*** MATERIAL TO PROCESS Section Begins ***

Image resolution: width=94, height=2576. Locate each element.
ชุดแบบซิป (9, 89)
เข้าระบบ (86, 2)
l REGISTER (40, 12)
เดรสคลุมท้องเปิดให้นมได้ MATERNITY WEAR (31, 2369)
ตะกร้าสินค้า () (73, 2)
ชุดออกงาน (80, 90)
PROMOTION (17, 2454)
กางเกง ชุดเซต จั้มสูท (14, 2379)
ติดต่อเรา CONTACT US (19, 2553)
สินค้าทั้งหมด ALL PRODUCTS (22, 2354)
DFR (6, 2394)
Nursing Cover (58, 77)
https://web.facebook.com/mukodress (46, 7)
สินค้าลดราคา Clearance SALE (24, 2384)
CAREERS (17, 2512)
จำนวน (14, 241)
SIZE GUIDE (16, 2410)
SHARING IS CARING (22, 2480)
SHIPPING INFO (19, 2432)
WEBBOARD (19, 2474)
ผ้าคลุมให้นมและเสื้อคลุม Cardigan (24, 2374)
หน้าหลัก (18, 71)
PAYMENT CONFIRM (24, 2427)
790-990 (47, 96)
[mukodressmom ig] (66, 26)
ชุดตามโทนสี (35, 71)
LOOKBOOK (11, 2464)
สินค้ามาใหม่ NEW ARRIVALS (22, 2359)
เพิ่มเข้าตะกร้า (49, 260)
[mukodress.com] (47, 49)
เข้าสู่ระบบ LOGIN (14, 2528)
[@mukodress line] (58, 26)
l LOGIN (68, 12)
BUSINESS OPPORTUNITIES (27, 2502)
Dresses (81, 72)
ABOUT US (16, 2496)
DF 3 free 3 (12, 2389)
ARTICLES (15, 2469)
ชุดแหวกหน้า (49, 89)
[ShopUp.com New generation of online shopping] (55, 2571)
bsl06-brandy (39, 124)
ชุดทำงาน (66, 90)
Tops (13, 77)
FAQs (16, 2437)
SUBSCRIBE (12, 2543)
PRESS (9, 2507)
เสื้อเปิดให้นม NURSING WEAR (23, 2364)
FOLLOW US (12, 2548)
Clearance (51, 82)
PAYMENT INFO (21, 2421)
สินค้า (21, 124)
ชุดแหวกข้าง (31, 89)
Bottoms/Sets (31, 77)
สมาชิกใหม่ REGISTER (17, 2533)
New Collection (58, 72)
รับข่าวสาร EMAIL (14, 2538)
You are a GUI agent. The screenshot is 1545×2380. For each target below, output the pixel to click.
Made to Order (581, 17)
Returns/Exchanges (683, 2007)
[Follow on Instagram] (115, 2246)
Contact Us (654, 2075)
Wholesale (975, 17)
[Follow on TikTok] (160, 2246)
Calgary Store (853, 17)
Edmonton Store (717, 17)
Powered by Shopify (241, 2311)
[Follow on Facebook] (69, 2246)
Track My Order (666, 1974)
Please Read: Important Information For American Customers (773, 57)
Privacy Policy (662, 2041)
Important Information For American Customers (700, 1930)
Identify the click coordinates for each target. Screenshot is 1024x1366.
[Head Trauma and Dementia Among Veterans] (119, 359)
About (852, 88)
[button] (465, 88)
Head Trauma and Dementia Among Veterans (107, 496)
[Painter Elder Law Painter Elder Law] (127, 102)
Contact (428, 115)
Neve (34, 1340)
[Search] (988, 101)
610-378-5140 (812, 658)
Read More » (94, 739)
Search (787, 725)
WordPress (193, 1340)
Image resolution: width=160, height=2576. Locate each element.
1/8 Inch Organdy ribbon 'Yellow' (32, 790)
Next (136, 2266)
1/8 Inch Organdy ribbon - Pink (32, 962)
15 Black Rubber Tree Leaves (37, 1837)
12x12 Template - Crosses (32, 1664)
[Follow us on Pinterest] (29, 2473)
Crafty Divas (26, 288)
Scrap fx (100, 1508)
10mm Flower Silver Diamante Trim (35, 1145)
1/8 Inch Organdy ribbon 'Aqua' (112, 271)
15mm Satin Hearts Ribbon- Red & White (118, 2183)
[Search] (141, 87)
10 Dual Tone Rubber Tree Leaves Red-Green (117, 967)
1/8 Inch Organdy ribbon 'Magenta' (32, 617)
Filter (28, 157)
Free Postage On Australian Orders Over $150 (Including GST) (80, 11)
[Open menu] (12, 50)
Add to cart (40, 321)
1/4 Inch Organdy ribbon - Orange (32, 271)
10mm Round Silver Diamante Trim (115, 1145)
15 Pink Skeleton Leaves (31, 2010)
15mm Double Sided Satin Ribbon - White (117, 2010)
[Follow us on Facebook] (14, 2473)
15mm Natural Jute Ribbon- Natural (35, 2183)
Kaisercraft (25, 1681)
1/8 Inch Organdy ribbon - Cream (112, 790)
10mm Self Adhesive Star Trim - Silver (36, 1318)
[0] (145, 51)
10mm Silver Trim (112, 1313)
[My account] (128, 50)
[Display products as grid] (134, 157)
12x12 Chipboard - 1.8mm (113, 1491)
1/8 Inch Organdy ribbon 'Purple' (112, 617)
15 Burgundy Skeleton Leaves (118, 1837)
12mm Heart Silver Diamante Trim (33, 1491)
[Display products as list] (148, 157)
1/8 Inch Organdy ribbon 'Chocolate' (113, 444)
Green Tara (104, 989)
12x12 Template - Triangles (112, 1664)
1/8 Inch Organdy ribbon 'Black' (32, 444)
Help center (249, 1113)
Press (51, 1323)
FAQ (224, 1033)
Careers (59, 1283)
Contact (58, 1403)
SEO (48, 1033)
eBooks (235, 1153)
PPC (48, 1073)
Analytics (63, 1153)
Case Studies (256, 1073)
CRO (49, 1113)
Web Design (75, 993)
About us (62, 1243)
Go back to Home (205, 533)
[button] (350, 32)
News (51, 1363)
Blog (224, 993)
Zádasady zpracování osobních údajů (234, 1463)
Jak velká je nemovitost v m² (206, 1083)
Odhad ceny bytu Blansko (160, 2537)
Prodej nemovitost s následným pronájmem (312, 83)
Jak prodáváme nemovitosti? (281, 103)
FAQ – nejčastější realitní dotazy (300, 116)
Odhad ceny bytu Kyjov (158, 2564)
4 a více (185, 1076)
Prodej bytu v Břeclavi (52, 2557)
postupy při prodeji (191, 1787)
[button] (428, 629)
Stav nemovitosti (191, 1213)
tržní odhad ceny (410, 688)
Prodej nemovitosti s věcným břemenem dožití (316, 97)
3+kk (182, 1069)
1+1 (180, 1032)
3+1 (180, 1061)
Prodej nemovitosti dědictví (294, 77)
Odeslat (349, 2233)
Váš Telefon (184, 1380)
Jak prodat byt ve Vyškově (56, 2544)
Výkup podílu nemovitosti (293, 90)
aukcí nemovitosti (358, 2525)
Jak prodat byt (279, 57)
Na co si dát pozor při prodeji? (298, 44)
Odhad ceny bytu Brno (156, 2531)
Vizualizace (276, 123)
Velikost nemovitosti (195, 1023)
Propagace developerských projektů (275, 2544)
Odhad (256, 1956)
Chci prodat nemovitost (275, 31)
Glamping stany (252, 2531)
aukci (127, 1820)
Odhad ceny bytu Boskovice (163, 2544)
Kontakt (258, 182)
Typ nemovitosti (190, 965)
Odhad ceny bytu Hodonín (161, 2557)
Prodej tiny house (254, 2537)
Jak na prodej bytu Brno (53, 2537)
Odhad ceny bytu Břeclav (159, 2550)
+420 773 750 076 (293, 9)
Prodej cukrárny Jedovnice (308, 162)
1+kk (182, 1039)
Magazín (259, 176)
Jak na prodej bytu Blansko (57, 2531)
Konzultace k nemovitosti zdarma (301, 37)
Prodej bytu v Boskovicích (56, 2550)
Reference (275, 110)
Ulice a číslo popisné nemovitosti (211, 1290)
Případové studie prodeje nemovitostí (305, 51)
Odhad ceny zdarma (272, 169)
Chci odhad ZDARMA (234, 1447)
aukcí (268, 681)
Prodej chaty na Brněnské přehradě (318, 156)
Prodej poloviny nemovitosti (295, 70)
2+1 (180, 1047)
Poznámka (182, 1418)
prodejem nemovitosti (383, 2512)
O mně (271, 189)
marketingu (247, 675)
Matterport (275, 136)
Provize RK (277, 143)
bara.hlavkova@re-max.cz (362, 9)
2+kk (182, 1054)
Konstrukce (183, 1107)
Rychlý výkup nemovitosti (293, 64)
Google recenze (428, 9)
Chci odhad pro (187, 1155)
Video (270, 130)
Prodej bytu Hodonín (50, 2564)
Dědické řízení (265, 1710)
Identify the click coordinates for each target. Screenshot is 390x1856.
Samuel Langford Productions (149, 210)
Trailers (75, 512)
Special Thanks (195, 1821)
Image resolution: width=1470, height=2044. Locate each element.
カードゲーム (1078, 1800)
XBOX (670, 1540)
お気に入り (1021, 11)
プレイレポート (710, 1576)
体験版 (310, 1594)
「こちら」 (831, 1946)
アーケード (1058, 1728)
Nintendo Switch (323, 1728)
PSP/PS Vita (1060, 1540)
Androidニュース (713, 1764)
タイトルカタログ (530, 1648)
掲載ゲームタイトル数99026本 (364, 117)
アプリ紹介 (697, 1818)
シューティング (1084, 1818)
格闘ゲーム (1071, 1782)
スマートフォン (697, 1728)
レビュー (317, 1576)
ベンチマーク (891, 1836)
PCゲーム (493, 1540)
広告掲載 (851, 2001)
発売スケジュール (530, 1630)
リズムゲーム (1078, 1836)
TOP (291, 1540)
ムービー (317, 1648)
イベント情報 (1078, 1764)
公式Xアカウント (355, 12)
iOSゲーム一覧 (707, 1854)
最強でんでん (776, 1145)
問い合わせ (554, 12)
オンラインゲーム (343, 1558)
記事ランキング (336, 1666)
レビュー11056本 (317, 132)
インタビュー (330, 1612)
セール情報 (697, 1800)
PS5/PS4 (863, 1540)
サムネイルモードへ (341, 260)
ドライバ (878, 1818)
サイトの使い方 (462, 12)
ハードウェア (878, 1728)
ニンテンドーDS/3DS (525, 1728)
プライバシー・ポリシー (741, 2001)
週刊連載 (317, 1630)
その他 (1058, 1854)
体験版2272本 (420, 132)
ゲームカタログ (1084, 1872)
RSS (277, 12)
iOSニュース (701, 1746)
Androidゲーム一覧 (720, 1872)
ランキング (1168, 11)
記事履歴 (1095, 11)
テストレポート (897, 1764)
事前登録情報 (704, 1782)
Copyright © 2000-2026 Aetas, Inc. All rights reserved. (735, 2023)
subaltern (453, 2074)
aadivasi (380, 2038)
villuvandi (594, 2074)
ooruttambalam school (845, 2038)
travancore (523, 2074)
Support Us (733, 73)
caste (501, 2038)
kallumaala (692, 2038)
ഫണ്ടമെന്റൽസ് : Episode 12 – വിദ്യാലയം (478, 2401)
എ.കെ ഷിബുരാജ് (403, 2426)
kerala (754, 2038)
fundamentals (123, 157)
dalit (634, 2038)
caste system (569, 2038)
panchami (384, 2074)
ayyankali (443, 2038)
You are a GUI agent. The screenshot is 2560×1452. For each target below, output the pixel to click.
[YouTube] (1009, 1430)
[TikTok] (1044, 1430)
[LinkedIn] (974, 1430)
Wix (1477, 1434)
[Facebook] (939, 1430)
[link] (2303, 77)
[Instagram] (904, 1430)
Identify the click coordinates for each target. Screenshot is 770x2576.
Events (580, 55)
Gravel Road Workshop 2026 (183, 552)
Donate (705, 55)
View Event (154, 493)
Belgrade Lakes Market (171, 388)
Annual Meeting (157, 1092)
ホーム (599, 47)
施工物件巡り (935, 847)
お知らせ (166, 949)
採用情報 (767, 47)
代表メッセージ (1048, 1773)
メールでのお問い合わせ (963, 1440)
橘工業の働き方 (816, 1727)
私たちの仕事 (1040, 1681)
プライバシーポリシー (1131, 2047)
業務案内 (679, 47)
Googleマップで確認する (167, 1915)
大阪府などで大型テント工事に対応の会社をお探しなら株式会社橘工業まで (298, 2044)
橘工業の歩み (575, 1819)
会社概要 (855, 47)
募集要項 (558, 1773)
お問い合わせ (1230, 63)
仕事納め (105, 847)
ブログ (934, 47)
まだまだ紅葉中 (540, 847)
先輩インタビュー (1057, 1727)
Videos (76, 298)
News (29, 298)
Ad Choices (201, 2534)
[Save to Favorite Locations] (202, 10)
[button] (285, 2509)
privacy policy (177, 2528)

*** MATERIAL TO PROCESS Section Ends ***

_THE TASK_. What is needed is the number of lines in the data that hold the word "Image", with nothing added.

_SOLUTION TO THIS TASK_. 3